True to form, once I found what I was looking for, I over-complicated it with distractions: publishing a book, arguments, introspection. The next season was the hardest. Playing carefree was out of sight. You can lose your balance by being too narrow and bored; and you can lose it by being stretched and spread too thin.

I missed at both ends of the spectrum at different times. But by the end of the season, I was tired of thinking and finally let go again. I started to concentrate and then came another run: 70, 156, 106, 189. That was probably the best technical form I ever achieved. The good form felt less fragile. It wasn’t intoxicating or exhilarating, it was free and controlled. Grown up, perhaps?

Bob Dylan on stage in 1966 [Image: Keystone-France/Gamma-Keystone via Getty Images]
Bob Dylan on stage in 1966 [Image: Keystone-France/Gamma-Keystone via Getty Images]

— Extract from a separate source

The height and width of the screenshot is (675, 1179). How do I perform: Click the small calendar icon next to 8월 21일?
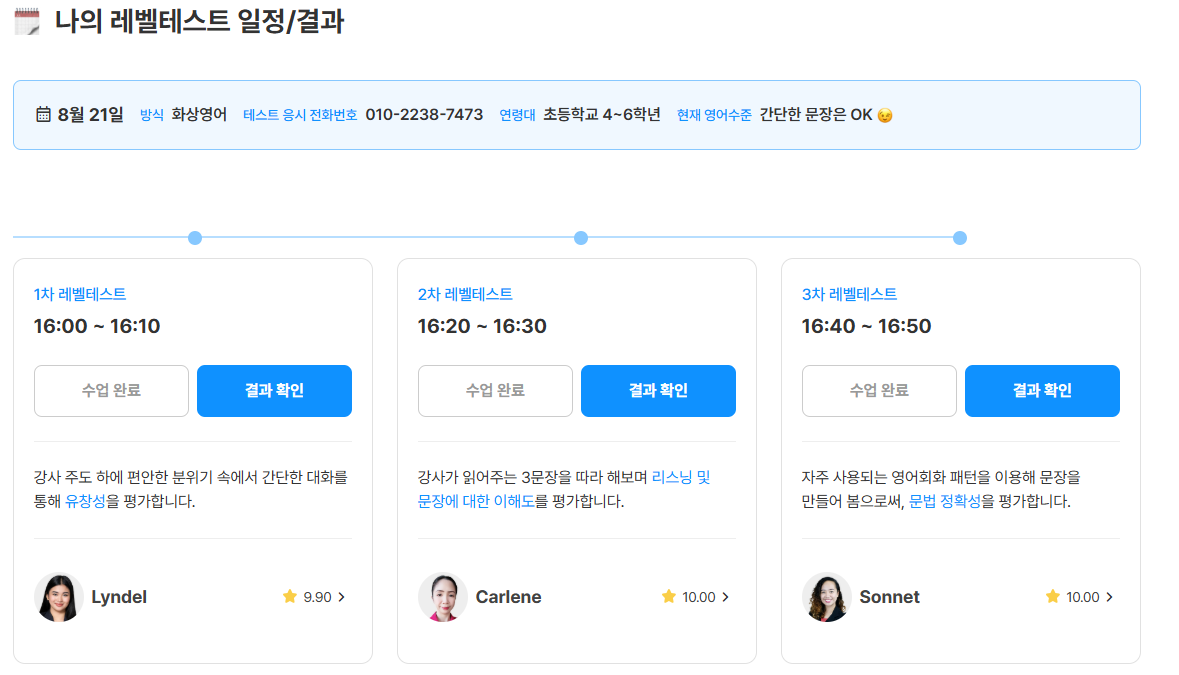(x=44, y=114)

The child in me almost retired on the spot. And the child was right. There were four more seasons, but nothing better. As usual, I was looking at all this through a writer’s lens as well as a cricketer’s. I got drawn into Bob Dylan’s book Chronicles, which opens with his early adulthood in Greenwich Village, where I lived during the cricket off-season.

I reviewed Chronicles in The Spectator that winter, and my preoccupation with form obviously conditioned my reading. Finding and Losing a Voice, the headline writer titled it. Finding and Losing and Finding a Voice would have been another take. That’s how I came to see sport and writing. Cricket had given me a crash course.

There’s a wider and more social framing now. Growing up in the 80s and 90s, concentrating was a lot easier. No internet, no smartphones, no social media. Today, concentration is the front line in a war for attention – and we’re losing. Which creates another paradox. I used to think of sport and the arts in opposition, vying for my attention.

Now they feel unified and aligned. In the age of commercialised distraction, any sustained focus is an achievement, even a refuge. My generation grew up lucky.